In this article 78 proceeding — transferred to this court pursuant to section 1296 of the Civil Practice Act — the petitioner seeks to review a determination of the New York State Liquor Authority which suspended the petitioner’s restaurant liquor license for 60 days, 30 days thereof being deferred. In three separate and distinct specifications, involving but one incident, the petitioner was accused of violations of the Alcohol Beverage Control Law (§ 106, subd. 6). After a hearing, the trial commissioner acquitted the petitioner of charges one and two and found it guilty of charge three. The board reversed the trial commissioner with respect to charge two and thus the petitioner was held guilty of charges two and three.
In substance, these specifications alleged that a male patron was solicited by a female for immoral purposes (charge two); and that the premises were permitted to become disorderly because the licensee failed, through lack of supervision, to pre-
*280vent the meeting of an unescorted female with a male customer (charge three). The record amply sustains the findings of the Authority on these charges.
Recently we held (Matter of Kismet Restaurant v. New York State Liq. Auth., 7 A D 2d 967) that warning letters are inadmissible in the main case presented against a licensee unless supported by some proof of the incidents to which they applied. Moreover, in that proceeding, the trial commissioner indicated that his decision was not based upon the warning letters received in evidence.
Here, although no letter was made a part of the record, proof concerning a prior notice was developed through an admission made by the president of the licensee during this examination by the trial commissioner. The testimony in that regard does not make it clear that the alleged violation against which the notice was intended to warn was similar to those involved here. The trial commissioner, in finding the licensee guilty under charge three, expressly stated, “ This licensee had been warned about prostitution in the premises by a letter of warning ”. That statement is not supported by any independent proof other than the admission. (See Matter of Greenberg v. O’Connell, 276 App. Div. 901). There are many valid and sufficient reasons for our concern regarding the proof with respect to warning notices. For example, without an adequate record, it may be impossible to determine what probative force a prior warning may have with regard to establishing lack of supervision. Moreover, prior warning's may play a part in determining the reasonableness of the quantum of the penalty imposed for the dereliction under consideration.
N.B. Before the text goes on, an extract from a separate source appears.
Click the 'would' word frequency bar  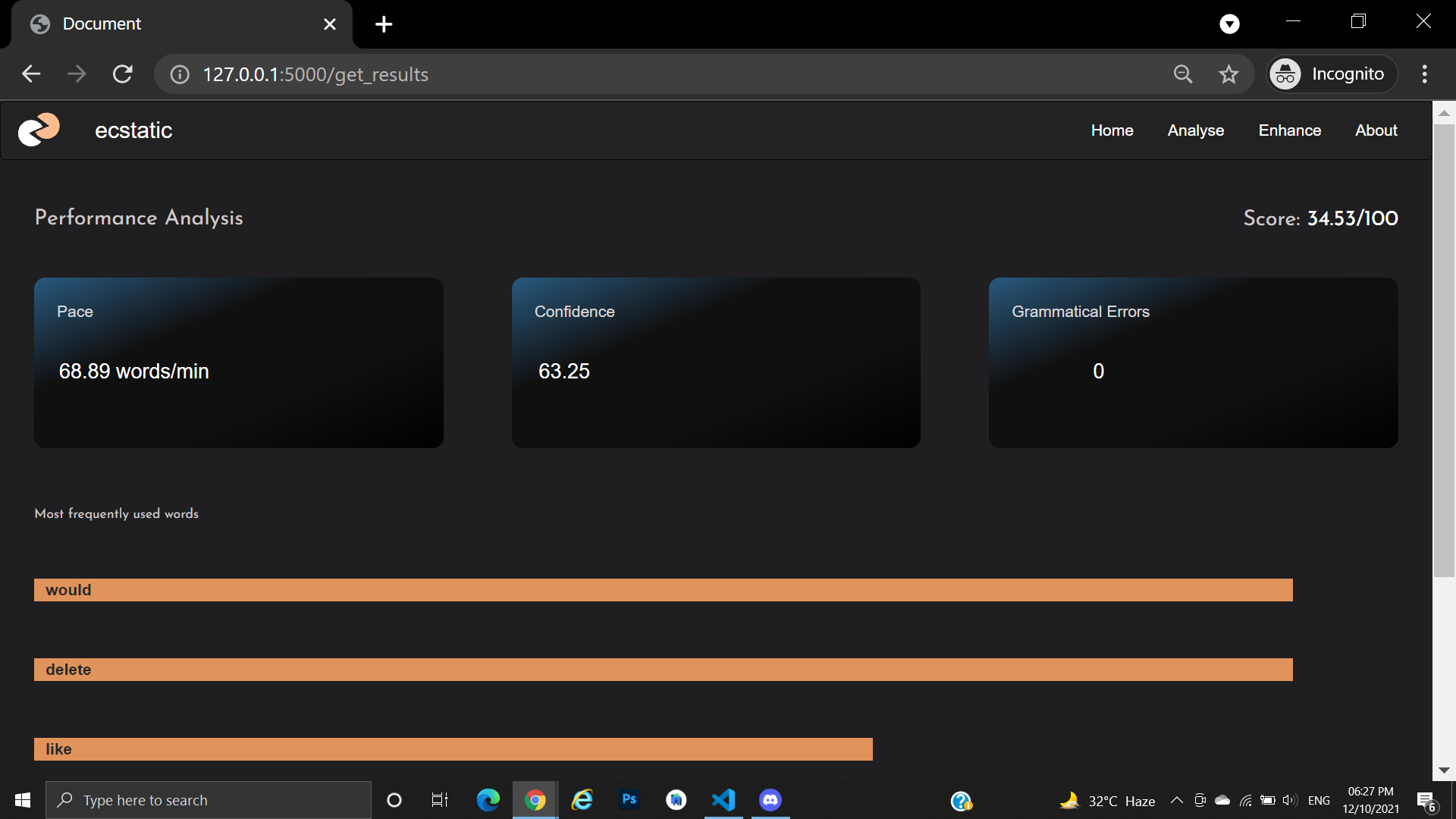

We assume, in confirming so much of the determination as deals with the findings of guilt by the Authority, that the trial commissioner’s statement was disregarded, since it was not mentioned in the Authority’s decision. If it was also disregarded in the consideration of the punishment imposed, the extent of the suspension may be severe for a first offense. We cannot ascertain from the record whether the prior warning was a factor, if, in fact, the licensee had never before been found guilty of a similar violation.
Under the circumstances, it may well be that the punishment is excessive and an abuse of discretion (Civ. Prac. Act, § 1296, subd. 5-a). The proceeding should be remitted to the Authority for a reconsideration of the order directing a suspension, and as so modified, the determination unanimously confirmed, without costs.
*281Botein, P. J., M. M. Frank, McNally, Stevens and Bergan, JJ., concur.
Proceeding remitted to the respondent, the New York State Liquor Authority, for reconsideration of the order directing a suspension, and, as so modified, the determination is unanimously confirmed, without costs.